À la fin des années soixante, vous avez donc rejoint l’American Indian Movement (AIM) et pris part aux grandes occupations du mont Rushmore, de l’île d’Alcatraz et de Wounded Knee. Que dénonciez-vous ?
M. T. H. : Pendant la seconde moitié du 19e siècle, nos ancêtres ont signé des traités protégeant nos terres, systématiquement violés par le gouvernement et les colon·e·s qui se sont emparé·e·s de nos territoires. Les occupations que nous avons menées aux Black Hills, à Alcatraz et ailleurs proclamaient : “Ces terres sont les nôtres.” Alors que le monde nous ignorait jusqu’alors, nous clamions notre droit à exister.
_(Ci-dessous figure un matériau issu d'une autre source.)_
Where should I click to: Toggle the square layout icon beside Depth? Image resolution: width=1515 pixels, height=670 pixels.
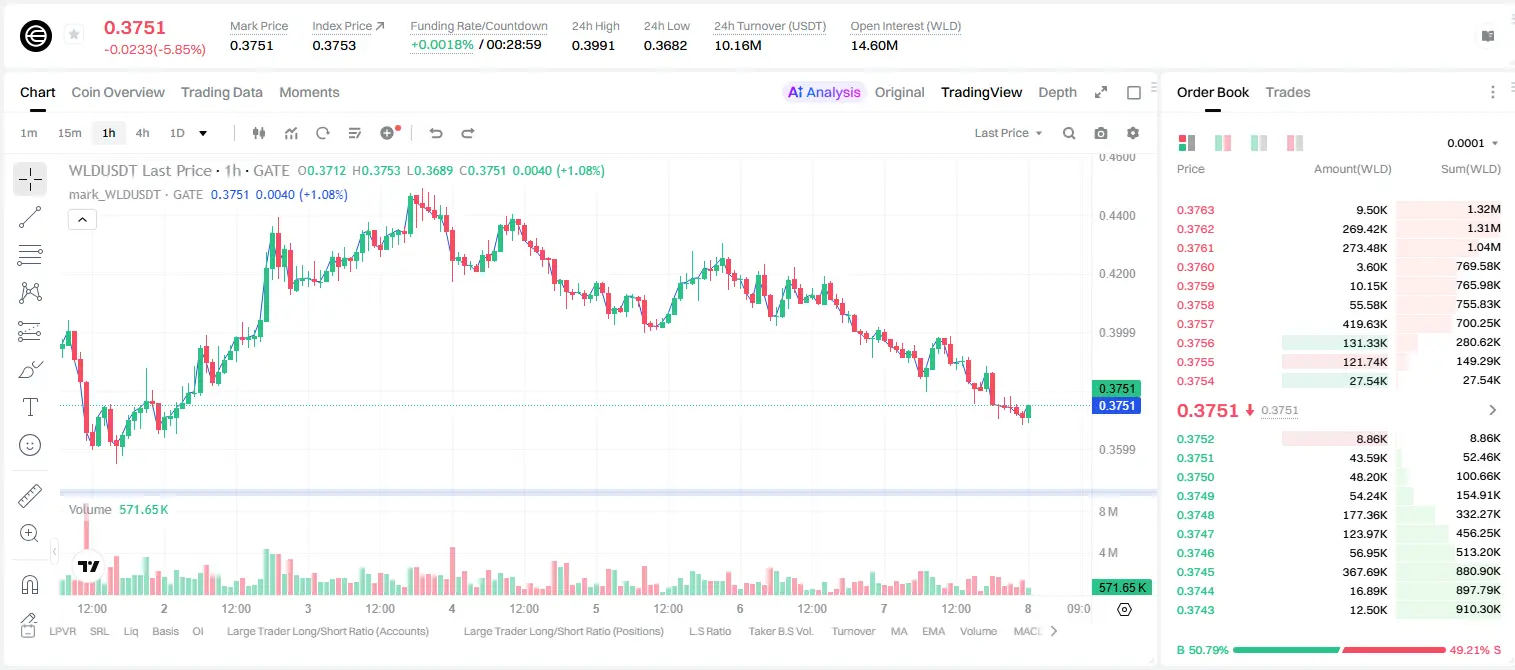(x=1134, y=92)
Cette revendication a atteint son paroxysme à Wounded Knee en 1973 [Pendant soixante et onze jours, sous les regards de journalistes de tout le pays, la police a assiégé la ville, occupée par l’AIM. De violents affrontements entre activistes et forces de l’ordre ont fait deux morts, dans les rangs de l’AIM et de multiples blessé·e·s. NDLR]. Si elles n’ont pas permis de retrouver nos terres, ces actions nous ont rassemblé·e·s, uni·e·s. Wounded Knee a également marqué un tournant dans la répression. Nous avons toutes et tous été poursuivi·e·s en justice et l’AIM a été dès lors considéré comme une organisation terroriste. C’est à cette même époque que vous avez créé avec Lorelei De Cora la “We will remember Survival School”.